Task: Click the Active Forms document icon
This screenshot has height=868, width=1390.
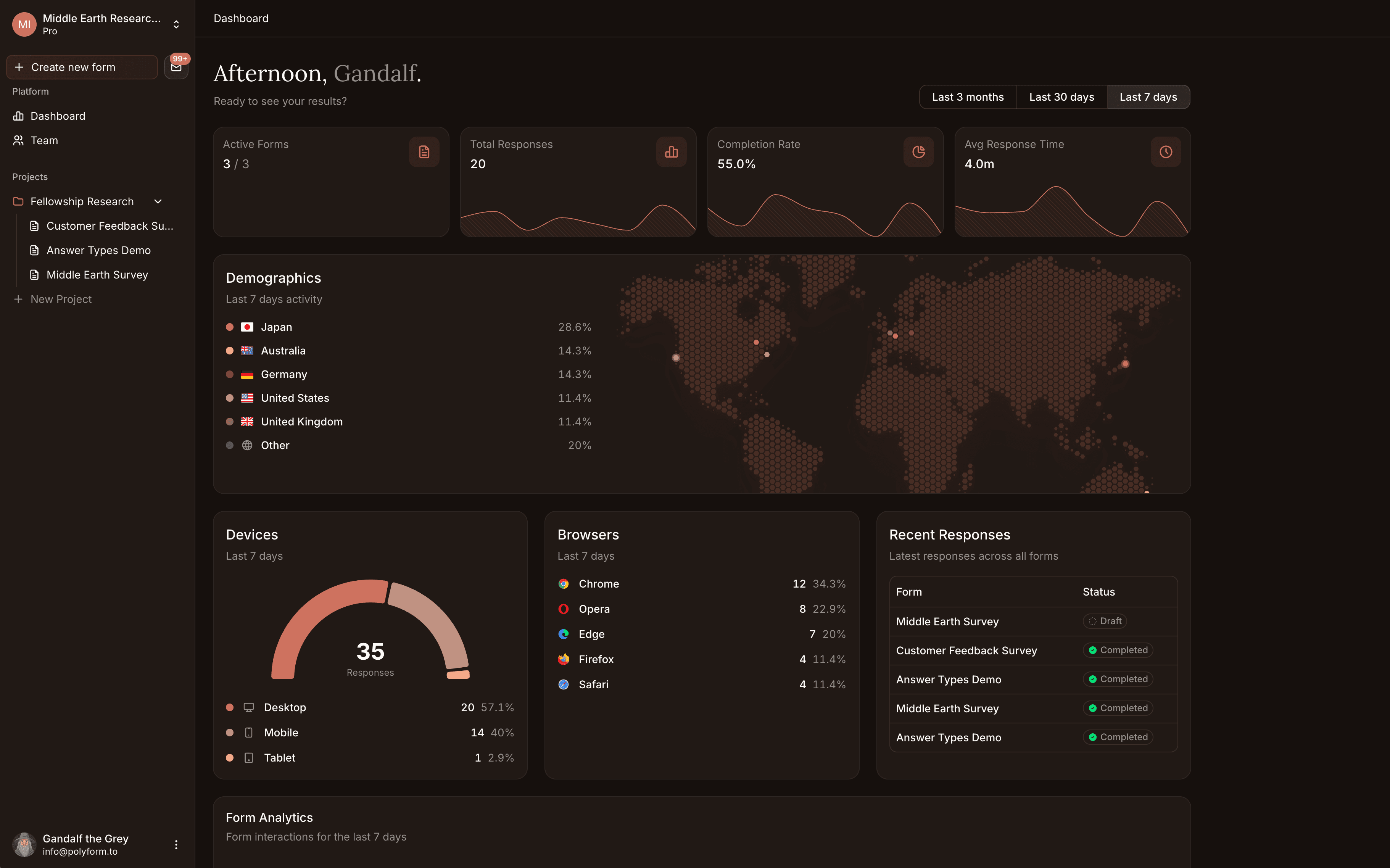Action: click(x=424, y=151)
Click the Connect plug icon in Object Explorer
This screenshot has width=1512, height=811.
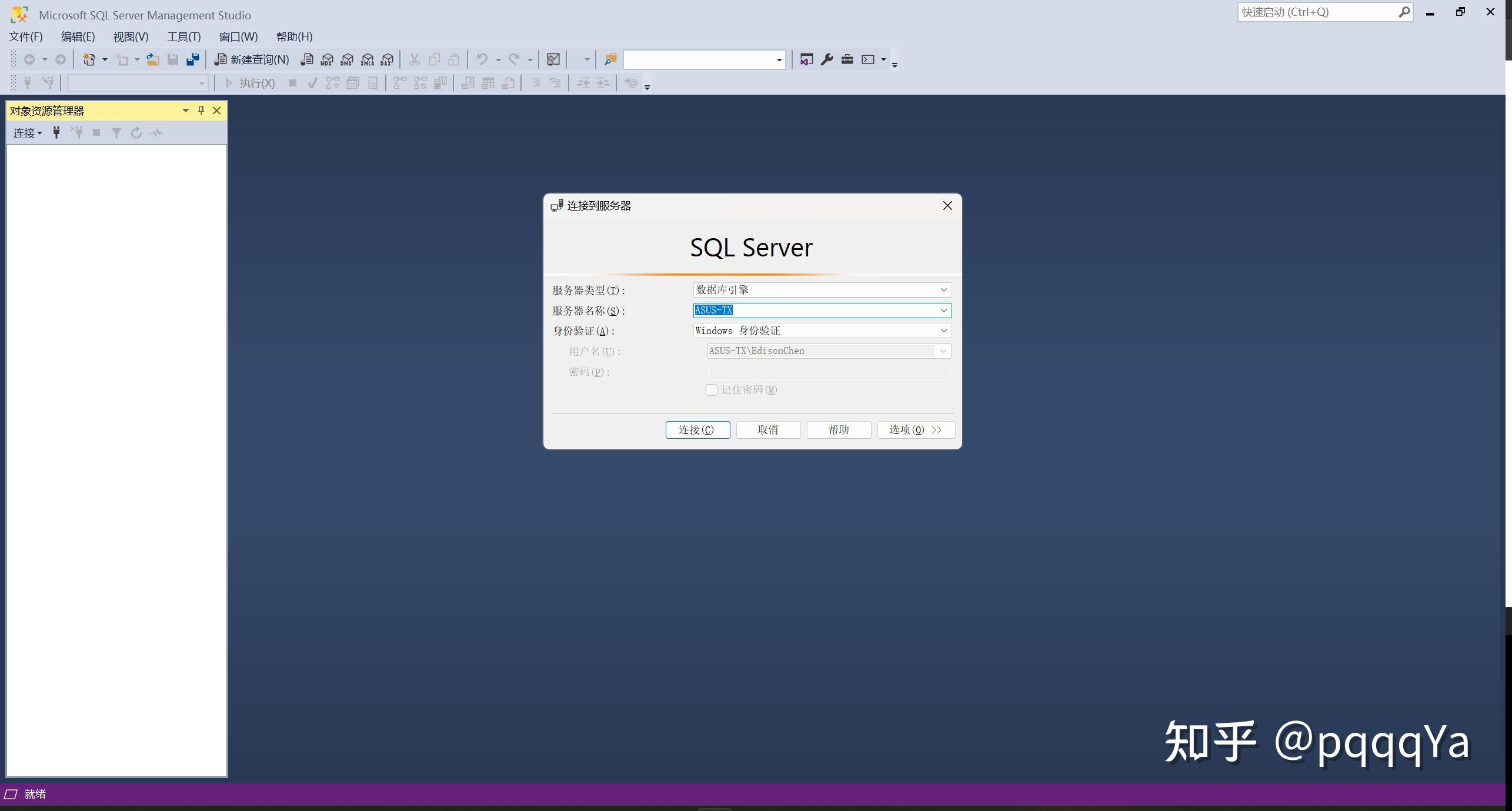pyautogui.click(x=56, y=132)
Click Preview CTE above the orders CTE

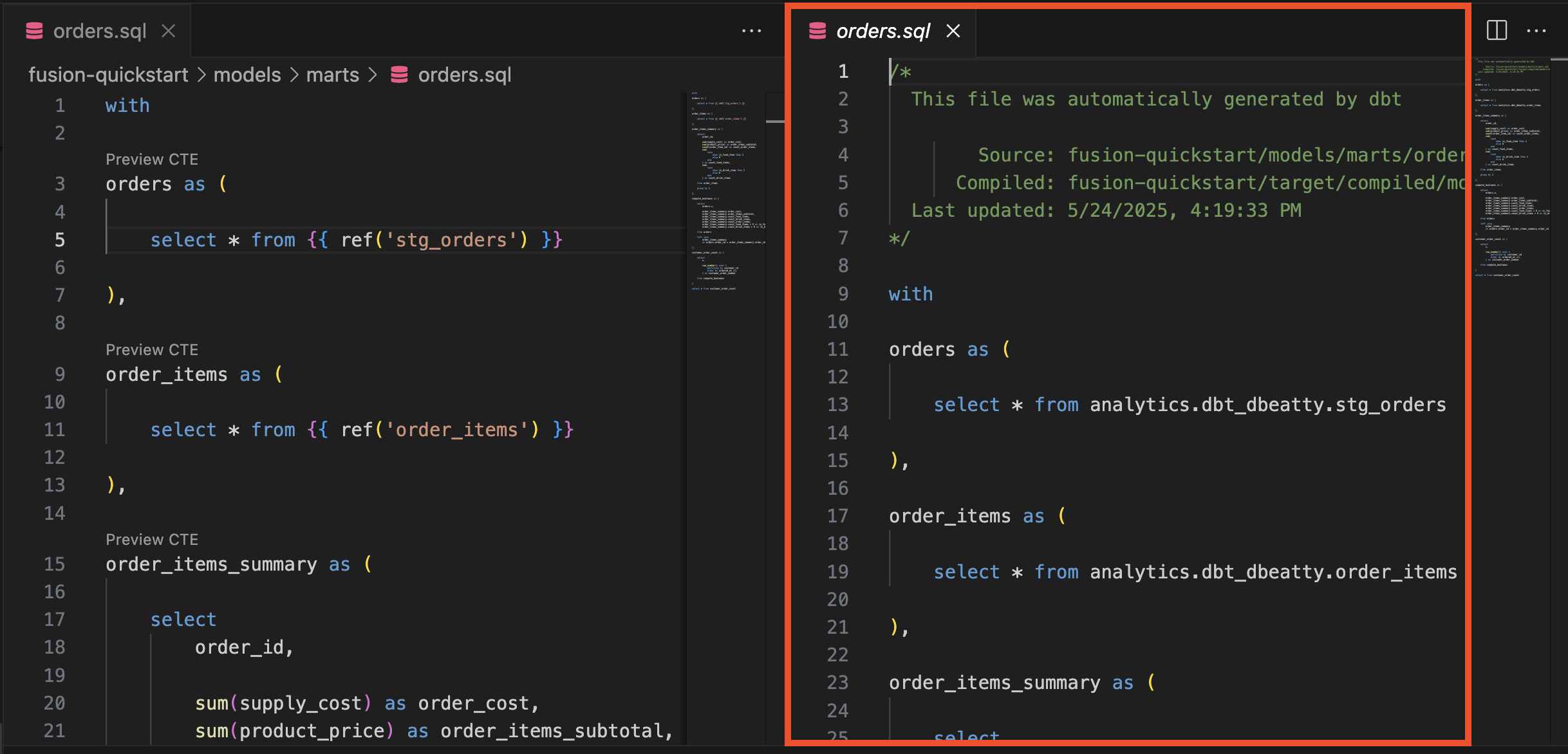click(x=152, y=158)
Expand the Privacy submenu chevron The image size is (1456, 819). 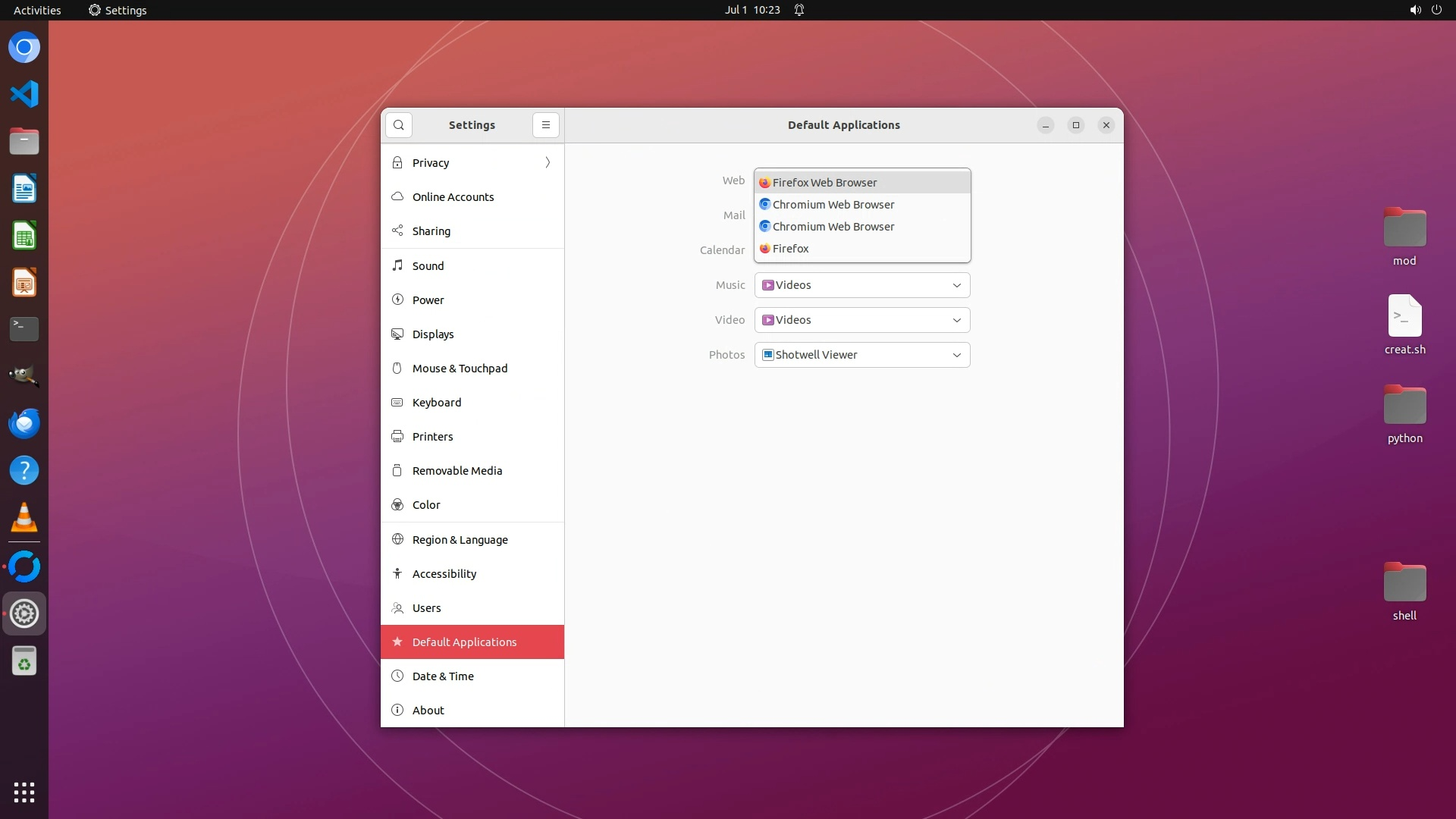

Assigned task
The records must be copied with no word altered, and without their pictures.

Answer box
Task: Click the Active Forms document icon
This screenshot has height=868, width=1390.
Action: click(x=424, y=151)
Click the Connect plug icon in Object Explorer
This screenshot has width=1512, height=811.
pyautogui.click(x=56, y=132)
Click Preview CTE above the orders CTE

click(x=152, y=158)
Expand the Privacy submenu chevron The image size is (1456, 819). 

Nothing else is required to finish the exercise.